Let's actually read that a bit and see how it works: usize stores the number of "limbs" of an MPI, while limb_cnt stores the number of full limbs that need to be discarded as a result of a shift right by count bits. Those limbs are essentially machine words, groups of bits that the machine can work with directly. Their length in bits is that BITS_PER_MPI_LIMB, hence the integer division of count by it to find out just how many full limbs a shift by count bits implies. Once that is known, the code sets the remaining size (as number of limbs) of the result w and proceeds to copy over from u the bits that remain after the shift (the wp and up are simply pointers to the internal array of limbs of w and u respectively). However, at this point, the path splits by means of that if (count): the shift can further affect another limb by discarding (shifting right) only some of its bits and in this case there is in fact a shift-and-copy operation by means of calling mpihelp_rshift; if this is not the case and the original shift was made by a multiple of BITS_PER_MPI_LIMB, there is only a straightforward copy of limbs to make and that is supposedly achieved by our do-nothing-by-error code, called MPN_COPY_INCR.

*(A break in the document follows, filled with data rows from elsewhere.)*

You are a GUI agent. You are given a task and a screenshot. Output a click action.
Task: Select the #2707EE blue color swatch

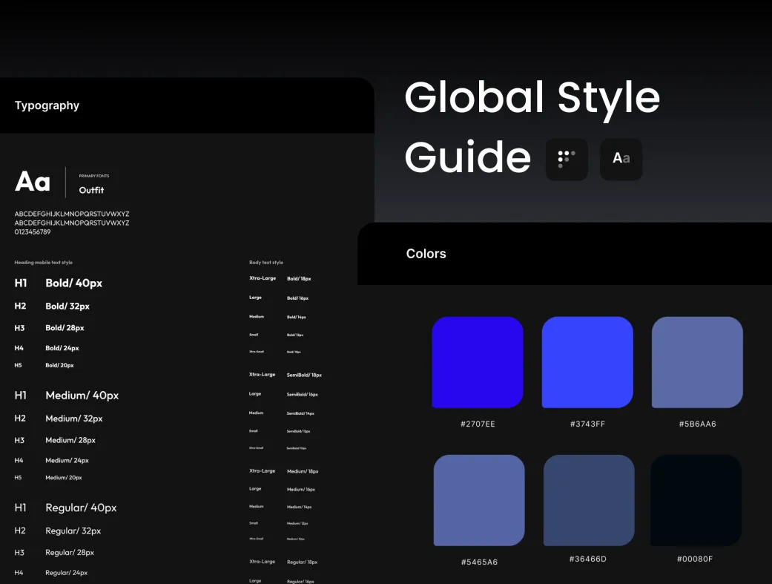pos(478,362)
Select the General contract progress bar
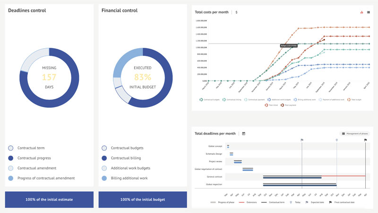The width and height of the screenshot is (378, 213). pyautogui.click(x=292, y=178)
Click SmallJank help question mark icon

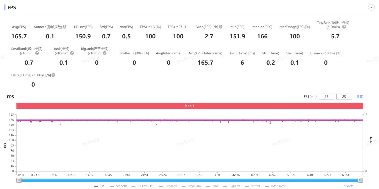(x=37, y=53)
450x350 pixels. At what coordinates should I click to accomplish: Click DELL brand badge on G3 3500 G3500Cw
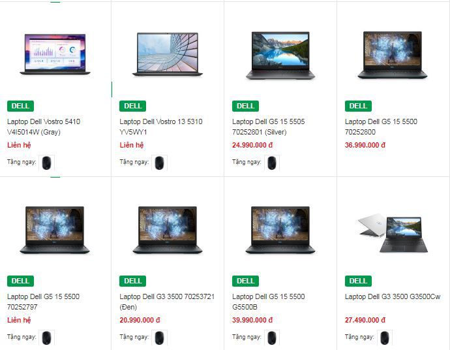coord(358,281)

Considering the above, it's hopefully no surprise to you when I say that mpi_tdiv_q_2exp fails of course, as soon as it makes use of the buggy code of MPN_COPY_INCR. And you'd think the error would at least be caught at this point if it wasn't caught earlier, wouldn't you? Basic testing of the most obvious kind, meaning both branches of an if, something everyone always does in one way or another, right? Bless your heart and sweet youth and all that but wake up already, as this is open sore we are talking about: no, it's not caught here either, of-course-not, it's just-not-enough-eyeballs-yet. Honestly, I suspect they meant "given enough eyeballs LOST as a result, any bug becomes shallow." We might even live to see this, you know?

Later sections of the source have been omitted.